Publicado originalmente en Contexto el 7 de Febrero de 2023
Un llamado para que la política y los políticos “vivan y dejen vivir”.
Vivimos en un tiempo de moralización de la política. Las causas más relevantes de la agenda pública occidental como el feminismo, la igualdad y la transición energética –para mencionar las más mediáticas– son respuestas a problemas políticos percibidos ante todo como profundamente inmorales y contra los que hay que luchar colectivamente. Así, el feminismo se afinca en la idea de que el machismo es inaceptable; la igualdad es la contracara normativa del capitalismo clientelista, del racismo, la xenofobia y la discriminación; y la transición energética ha devenido en una batalla contra el cambio climático.

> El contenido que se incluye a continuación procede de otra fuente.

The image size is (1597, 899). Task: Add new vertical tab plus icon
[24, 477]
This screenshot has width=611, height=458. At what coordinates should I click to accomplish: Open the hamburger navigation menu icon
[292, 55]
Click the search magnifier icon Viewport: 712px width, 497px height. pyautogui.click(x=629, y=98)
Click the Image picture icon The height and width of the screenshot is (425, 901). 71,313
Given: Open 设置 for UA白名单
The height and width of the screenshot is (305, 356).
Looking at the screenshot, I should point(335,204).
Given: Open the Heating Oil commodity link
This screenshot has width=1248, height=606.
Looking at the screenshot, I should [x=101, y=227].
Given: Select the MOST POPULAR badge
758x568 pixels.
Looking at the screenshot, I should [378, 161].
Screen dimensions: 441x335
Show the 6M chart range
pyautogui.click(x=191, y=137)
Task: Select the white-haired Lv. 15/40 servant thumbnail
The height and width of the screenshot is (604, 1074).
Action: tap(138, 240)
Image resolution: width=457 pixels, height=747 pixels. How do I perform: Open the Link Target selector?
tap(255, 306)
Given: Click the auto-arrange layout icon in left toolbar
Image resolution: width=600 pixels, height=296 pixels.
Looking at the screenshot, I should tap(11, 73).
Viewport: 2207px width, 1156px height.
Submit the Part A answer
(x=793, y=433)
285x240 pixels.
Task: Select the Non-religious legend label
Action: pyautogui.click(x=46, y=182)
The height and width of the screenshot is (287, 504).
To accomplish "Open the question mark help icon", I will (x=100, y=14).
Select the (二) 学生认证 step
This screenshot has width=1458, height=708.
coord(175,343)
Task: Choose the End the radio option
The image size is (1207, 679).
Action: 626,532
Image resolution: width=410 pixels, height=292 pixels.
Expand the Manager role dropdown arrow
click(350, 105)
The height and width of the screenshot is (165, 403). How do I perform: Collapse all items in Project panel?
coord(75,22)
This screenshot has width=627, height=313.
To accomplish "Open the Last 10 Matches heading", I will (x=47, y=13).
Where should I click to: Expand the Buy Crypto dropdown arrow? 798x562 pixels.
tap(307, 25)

Moralizar la política tiene muchas ventajas: concientiza, moviliza y enfervoriza. Es consecuencia, por demás, de nuestra evolución moral como especie y de la mala prensa que tiene hoy en día el realismo político. Pero tiene también varias desventajas. Tres de ellas son: que las políticas públicas adquieren visos de cruzadas; que sus protagonistas se ven a sí mismos como redentores; y que la indignación se convierte en la emoción predominante de lo intolerable.
Las políticas públicas como cruzadas
Enseñaba Carl Schmitt que si la política se caracteriza por la distinción amigo-enemigo, la moral se define por las categorías bueno-malo. Luego, un primer efecto que tiene la moralización de la política es que los fines políticos no solo se conciben como deseables o posibles sino como buenos en sí mismos. Y al revés, lo inconveniente o perjudicial es al mismo tiempo lo malo. Es innegable que hay actos o políticas que suscitan un legítimo repudio moral: el genocidio, la violencia contra mujeres y niños, la trata de personas o la discriminación, es decir, aquello que vulnera directamente la dignidad humana.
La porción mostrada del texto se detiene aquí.